After work I spent about thirty minutes picking as many of the larger beans that I could find (…in the massive heat wave that is hitting the Midwest currently) I headed in to get to work in the kitchen.
I cleaned and snipped the end of the beans with a knife.
Next, I got everything set up to blanch the beans.
Blanching is when you heat up veggies and then quickly cool them to lock in flavor and nutrients. I actually had not blanched anything since lab courses in college, but it is, fortunately, really easy.
I set a pot on the stove top to bring to a boil, a big bowl full of ice and cold water, and a cookie sheet lined with paper towels. The beans were put in boiling water for two minutes. I then lifted them with a large straining spoon and dunked them into the ice water.
The instant they hit the water they turned a bight, beautiful green, just like I remembered would happen from that early morning lab. The beans were in the ice water for two minutes as well. I then strained them out and placed them on the cookie sheets. The paper towels quickly absorbed their moisture.
I repeated the process until my many snap beans were blanched and drying on the cookie sheets. I took another paper towel and pressed it on top of them to pick up any remaining water.

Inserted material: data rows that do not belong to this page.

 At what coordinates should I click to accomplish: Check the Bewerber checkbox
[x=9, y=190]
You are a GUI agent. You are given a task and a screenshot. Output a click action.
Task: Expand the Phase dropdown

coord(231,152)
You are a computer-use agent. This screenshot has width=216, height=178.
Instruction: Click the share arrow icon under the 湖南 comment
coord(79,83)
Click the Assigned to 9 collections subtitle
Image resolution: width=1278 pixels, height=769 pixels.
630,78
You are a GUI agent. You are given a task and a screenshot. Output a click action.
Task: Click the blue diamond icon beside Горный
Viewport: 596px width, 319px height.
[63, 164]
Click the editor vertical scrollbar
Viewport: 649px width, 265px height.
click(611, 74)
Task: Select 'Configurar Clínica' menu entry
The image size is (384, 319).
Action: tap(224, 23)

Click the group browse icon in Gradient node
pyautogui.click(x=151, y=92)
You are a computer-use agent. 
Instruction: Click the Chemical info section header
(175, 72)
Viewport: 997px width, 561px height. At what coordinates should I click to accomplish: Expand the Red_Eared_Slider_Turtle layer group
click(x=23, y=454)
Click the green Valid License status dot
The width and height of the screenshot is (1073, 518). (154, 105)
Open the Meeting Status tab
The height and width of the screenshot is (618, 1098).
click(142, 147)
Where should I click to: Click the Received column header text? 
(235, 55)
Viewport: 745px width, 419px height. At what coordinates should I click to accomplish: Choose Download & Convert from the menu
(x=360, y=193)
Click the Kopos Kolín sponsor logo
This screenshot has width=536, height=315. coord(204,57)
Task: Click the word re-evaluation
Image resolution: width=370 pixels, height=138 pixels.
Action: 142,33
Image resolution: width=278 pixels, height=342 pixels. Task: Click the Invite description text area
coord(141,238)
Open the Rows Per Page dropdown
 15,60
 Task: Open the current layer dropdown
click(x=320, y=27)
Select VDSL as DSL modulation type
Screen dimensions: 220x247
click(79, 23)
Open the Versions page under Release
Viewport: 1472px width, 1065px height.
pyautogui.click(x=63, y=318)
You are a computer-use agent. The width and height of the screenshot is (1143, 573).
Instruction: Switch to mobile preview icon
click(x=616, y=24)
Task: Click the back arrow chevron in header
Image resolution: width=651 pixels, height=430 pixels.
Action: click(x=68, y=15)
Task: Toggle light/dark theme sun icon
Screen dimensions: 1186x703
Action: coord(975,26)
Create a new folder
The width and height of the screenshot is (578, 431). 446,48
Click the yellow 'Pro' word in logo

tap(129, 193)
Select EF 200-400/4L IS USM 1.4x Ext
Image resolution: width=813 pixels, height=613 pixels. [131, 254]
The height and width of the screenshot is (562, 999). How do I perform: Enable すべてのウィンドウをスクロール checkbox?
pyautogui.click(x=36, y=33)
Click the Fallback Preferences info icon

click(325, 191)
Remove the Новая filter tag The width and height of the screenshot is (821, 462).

Next, you can put them directly into a ziplock bag to freeze or you can freeze them on the cookie sheets, then put them in ziplock bags after they had frozen. I choose the put them in the freezer on cookie sheets because it will prevent the beans from freezing stuck together.
I am so looking forward to using a handful of these summer beans throughout the winter in side dishes or stir fry’s.
Next, it was onto the zucchini. I thought I was in the clear with zucchini after the shower. I had sliced the nine zucchini’s I had in my kitchen to serve the crowd. After all that I was certain I wouldn’t have to worry about zucchini for little while.
Today- two days later- there were already six on my counter top.
You can blanch sliced or diced zucchini and it is great for stews and casseroles, but my poor little refrigerator ice maker needed to play catch up after the ice bath for all the snap beans. Maybe some other day.
Instead, I grated two zucchini’s and portioned them into ½ cup servings.
I wrapped each portion in saran wrap, put them into a zip lock bag, and placed them in the freezer. (Helpful Tip: Be sure to date and label whatever you freeze. This will help you out nine months from now when you cannot remember what you did today!)
This grated zucchini will be great for all sorts of baked goods, like zucchini cakes or muffins. I put them in half cup portions to make it easy to add to any batter. I was able to get eight cups out of two zucchini’s.
All in all, not bad and it really didn’t take too long. Now I can combat that feeling of panic that we will never be able to eat everything by knowing we will be eating from this garden all year long.
I already cannot wait to use these frozen items on a day in December, when I am feeling frozen myself, and remember how HOT it was today.